───── STORED RECORDS ─────

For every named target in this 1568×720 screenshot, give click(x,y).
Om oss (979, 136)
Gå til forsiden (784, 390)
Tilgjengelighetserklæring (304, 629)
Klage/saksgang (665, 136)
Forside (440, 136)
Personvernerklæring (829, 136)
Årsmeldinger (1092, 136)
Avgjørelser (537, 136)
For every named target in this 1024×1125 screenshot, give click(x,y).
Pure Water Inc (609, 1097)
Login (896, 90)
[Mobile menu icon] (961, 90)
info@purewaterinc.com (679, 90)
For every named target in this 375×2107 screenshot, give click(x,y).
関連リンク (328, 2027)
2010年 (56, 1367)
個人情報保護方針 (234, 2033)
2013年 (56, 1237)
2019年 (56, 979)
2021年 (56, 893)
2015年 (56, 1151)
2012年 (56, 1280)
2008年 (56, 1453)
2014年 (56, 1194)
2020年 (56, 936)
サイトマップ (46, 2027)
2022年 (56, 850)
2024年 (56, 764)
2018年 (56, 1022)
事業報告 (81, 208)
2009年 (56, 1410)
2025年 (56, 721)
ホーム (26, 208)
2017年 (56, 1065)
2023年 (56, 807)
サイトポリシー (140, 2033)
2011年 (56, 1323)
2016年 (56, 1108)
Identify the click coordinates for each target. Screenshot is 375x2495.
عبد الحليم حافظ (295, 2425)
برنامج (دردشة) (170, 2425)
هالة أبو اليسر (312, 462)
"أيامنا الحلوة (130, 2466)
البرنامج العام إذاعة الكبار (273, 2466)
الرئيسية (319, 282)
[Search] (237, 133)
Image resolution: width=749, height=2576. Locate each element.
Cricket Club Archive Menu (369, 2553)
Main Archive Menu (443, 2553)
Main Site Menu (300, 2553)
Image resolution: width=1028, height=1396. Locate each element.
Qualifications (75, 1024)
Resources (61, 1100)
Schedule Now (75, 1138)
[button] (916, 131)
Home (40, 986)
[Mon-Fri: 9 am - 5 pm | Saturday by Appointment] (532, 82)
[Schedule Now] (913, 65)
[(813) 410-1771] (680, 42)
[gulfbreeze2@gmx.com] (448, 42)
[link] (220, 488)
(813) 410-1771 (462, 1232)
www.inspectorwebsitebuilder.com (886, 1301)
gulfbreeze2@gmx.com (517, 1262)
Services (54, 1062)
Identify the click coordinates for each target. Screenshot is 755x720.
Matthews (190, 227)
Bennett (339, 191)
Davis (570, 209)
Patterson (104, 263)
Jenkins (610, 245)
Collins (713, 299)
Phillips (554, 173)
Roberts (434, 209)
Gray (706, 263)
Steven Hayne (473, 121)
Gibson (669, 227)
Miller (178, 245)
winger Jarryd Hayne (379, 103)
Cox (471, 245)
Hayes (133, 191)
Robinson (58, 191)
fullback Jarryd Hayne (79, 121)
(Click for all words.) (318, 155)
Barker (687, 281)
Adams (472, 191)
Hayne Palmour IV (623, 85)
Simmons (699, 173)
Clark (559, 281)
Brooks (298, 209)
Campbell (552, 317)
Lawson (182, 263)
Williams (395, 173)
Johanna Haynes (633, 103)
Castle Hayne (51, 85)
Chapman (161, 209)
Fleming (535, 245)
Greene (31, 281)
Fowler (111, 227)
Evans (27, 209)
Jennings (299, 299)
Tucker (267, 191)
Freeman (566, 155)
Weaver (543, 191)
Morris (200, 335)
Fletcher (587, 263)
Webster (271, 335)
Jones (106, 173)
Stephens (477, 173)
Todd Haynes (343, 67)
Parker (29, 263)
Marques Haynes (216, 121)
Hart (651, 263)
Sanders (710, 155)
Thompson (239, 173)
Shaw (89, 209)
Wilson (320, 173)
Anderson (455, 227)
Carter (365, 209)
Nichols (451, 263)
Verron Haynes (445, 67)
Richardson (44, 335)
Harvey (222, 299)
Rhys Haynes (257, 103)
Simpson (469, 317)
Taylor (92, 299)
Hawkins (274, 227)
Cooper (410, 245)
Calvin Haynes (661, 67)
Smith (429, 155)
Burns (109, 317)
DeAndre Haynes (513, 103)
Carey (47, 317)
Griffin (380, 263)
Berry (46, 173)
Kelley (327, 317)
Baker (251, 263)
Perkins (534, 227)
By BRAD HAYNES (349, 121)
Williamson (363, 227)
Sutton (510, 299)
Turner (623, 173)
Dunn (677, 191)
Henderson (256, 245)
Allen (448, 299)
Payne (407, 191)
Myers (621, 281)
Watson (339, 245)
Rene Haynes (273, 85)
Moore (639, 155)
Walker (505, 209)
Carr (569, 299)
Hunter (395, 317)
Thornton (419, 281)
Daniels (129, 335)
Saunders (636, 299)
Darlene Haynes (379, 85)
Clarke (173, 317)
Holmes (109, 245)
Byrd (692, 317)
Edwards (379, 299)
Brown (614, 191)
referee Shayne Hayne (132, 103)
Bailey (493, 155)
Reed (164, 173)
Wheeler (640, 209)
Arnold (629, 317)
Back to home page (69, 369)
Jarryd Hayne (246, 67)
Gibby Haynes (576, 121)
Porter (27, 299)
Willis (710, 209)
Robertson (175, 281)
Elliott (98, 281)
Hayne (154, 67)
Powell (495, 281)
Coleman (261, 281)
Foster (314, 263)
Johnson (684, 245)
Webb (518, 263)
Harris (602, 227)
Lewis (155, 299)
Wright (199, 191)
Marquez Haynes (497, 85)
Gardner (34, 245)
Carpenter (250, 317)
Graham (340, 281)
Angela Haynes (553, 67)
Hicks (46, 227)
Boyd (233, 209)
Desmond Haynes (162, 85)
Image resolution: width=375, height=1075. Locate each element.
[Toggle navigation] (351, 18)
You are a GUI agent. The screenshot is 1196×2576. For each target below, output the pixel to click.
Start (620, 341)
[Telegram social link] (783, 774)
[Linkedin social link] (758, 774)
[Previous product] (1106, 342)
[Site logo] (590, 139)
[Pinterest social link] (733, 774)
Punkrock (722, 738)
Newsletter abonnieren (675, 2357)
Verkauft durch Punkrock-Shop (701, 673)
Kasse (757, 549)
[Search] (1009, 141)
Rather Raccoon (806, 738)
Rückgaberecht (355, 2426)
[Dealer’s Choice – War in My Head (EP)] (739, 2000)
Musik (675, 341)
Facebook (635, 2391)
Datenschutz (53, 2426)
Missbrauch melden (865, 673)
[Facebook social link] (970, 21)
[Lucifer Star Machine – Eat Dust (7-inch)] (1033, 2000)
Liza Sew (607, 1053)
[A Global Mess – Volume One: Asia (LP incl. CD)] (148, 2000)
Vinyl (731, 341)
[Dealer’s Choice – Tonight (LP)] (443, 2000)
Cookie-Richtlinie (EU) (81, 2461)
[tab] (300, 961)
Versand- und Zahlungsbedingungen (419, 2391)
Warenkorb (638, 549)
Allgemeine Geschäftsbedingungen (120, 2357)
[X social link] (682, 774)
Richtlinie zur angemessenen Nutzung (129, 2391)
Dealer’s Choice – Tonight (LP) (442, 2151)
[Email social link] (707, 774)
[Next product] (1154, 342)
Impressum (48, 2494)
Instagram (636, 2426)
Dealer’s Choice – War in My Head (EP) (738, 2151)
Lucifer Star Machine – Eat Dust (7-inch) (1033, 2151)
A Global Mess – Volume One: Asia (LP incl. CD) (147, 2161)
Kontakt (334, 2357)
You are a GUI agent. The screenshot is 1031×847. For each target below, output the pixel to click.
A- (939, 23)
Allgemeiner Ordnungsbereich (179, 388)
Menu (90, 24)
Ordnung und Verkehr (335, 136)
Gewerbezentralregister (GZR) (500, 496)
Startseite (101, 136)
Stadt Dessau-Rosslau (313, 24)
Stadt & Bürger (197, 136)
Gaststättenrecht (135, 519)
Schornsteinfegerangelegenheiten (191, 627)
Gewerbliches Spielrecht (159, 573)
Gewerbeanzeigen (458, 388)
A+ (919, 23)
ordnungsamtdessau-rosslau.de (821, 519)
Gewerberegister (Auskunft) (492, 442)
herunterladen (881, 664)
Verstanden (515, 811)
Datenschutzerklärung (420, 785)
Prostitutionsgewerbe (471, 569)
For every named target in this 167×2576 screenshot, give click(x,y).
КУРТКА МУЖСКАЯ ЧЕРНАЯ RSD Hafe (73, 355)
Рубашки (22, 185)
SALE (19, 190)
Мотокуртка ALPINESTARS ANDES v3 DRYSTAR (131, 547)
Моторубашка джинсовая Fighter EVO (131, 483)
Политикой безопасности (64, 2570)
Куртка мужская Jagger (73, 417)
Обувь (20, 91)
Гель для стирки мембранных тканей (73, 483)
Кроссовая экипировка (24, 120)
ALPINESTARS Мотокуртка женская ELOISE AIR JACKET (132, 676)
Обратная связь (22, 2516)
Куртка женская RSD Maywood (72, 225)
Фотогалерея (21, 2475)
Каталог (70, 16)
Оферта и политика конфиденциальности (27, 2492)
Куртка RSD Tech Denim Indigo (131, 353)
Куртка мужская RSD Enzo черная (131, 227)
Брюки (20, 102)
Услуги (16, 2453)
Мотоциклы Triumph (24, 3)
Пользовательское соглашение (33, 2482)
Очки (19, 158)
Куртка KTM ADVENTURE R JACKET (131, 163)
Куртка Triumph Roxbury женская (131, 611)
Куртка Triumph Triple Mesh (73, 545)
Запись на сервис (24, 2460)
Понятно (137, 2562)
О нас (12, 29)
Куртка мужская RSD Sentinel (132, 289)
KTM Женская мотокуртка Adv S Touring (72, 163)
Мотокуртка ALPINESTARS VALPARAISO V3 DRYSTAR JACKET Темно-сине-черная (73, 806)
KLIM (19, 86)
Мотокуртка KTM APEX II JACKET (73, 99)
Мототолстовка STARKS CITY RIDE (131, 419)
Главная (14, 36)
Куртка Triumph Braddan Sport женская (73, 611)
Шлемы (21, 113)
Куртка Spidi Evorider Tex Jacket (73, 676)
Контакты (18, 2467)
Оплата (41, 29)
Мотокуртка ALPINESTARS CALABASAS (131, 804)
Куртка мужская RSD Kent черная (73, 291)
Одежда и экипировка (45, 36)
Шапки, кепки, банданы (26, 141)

─────

[EXERCISE DETAILS] Retype the lines starting at the line containing "Gewerbezentralregister (GZR) (500, 496)" and ending at the line containing "Куртка Triumph Triple Mesh (73, 545)", keeping both of those lines.

[COMPLETED TASK]
Gewerbezentralregister (GZR) (500, 496)
Startseite (101, 136)
Stadt Dessau-Rosslau (313, 24)
Stadt & Bürger (197, 136)
Gaststättenrecht (135, 519)
Schornsteinfegerangelegenheiten (191, 627)
Gewerbliches Spielrecht (159, 573)
Gewerbeanzeigen (458, 388)
A+ (919, 23)
ordnungsamtdessau-rosslau.de (821, 519)
Gewerberegister (Auskunft) (492, 442)
herunterladen (881, 664)
Verstanden (515, 811)
Datenschutzerklärung (420, 785)
Prostitutionsgewerbe (471, 569)
For every named target in this 167×2576 screenshot, give click(x,y).
КУРТКА МУЖСКАЯ ЧЕРНАЯ RSD Hafe (73, 355)
Рубашки (22, 185)
SALE (19, 190)
Мотокуртка ALPINESTARS ANDES v3 DRYSTAR (131, 547)
Моторубашка джинсовая Fighter EVO (131, 483)
Политикой безопасности (64, 2570)
Куртка мужская Jagger (73, 417)
Обувь (20, 91)
Гель для стирки мембранных тканей (73, 483)
Кроссовая экипировка (24, 120)
ALPINESTARS Мотокуртка женская ELOISE AIR JACKET (132, 676)
Обратная связь (22, 2516)
Куртка женская RSD Maywood (72, 225)
Фотогалерея (21, 2475)
Каталог (70, 16)
Оферта и политика конфиденциальности (27, 2492)
Куртка RSD Tech Denim Indigo (131, 353)
Куртка мужская RSD Enzo черная (131, 227)
Брюки (20, 102)
Услуги (16, 2453)
Мотоциклы Triumph (24, 3)
Пользовательское соглашение (33, 2482)
Очки (19, 158)
Куртка KTM ADVENTURE R JACKET (131, 163)
Куртка Triumph Roxbury женская (131, 611)
Куртка Triumph Triple Mesh (73, 545)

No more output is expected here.